=== Exercise ===
Find and return every line of the data that contains the word "computer".

[Records to process]

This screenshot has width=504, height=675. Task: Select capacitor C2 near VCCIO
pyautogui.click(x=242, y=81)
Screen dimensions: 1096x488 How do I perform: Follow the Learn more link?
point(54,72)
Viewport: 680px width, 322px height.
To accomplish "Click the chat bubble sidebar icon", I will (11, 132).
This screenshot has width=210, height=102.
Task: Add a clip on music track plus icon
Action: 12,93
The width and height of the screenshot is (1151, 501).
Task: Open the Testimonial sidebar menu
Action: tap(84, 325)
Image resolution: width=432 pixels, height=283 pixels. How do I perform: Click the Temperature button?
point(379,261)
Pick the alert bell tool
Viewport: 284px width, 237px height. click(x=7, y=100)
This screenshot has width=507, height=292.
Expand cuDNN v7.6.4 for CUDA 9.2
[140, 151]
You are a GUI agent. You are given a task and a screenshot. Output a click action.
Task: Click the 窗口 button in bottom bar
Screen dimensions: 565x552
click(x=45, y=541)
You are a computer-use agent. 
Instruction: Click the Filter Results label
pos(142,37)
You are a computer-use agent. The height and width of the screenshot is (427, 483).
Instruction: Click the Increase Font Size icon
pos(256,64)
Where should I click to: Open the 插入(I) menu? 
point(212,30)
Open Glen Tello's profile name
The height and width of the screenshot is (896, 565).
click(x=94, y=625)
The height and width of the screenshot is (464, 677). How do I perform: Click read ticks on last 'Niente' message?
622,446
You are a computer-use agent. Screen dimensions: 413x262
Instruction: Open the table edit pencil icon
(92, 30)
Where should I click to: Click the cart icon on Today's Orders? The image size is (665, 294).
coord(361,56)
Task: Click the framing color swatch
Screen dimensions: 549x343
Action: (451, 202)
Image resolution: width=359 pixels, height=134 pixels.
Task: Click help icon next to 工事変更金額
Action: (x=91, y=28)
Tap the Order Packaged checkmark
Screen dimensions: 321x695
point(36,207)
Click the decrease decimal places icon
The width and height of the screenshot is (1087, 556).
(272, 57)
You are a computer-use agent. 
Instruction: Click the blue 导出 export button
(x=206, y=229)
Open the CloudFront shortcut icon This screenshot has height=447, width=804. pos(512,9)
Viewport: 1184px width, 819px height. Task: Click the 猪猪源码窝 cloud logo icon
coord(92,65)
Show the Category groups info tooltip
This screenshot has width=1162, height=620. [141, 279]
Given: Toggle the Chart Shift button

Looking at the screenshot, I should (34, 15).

[/Records to process]

=== Answer area ===
You are a computer-use agent. 
You are a computer-use agent. The height and width of the screenshot is (427, 483).
You are a computer-use agent. Screen dimensions: 413x262
You are a computer-use agent. 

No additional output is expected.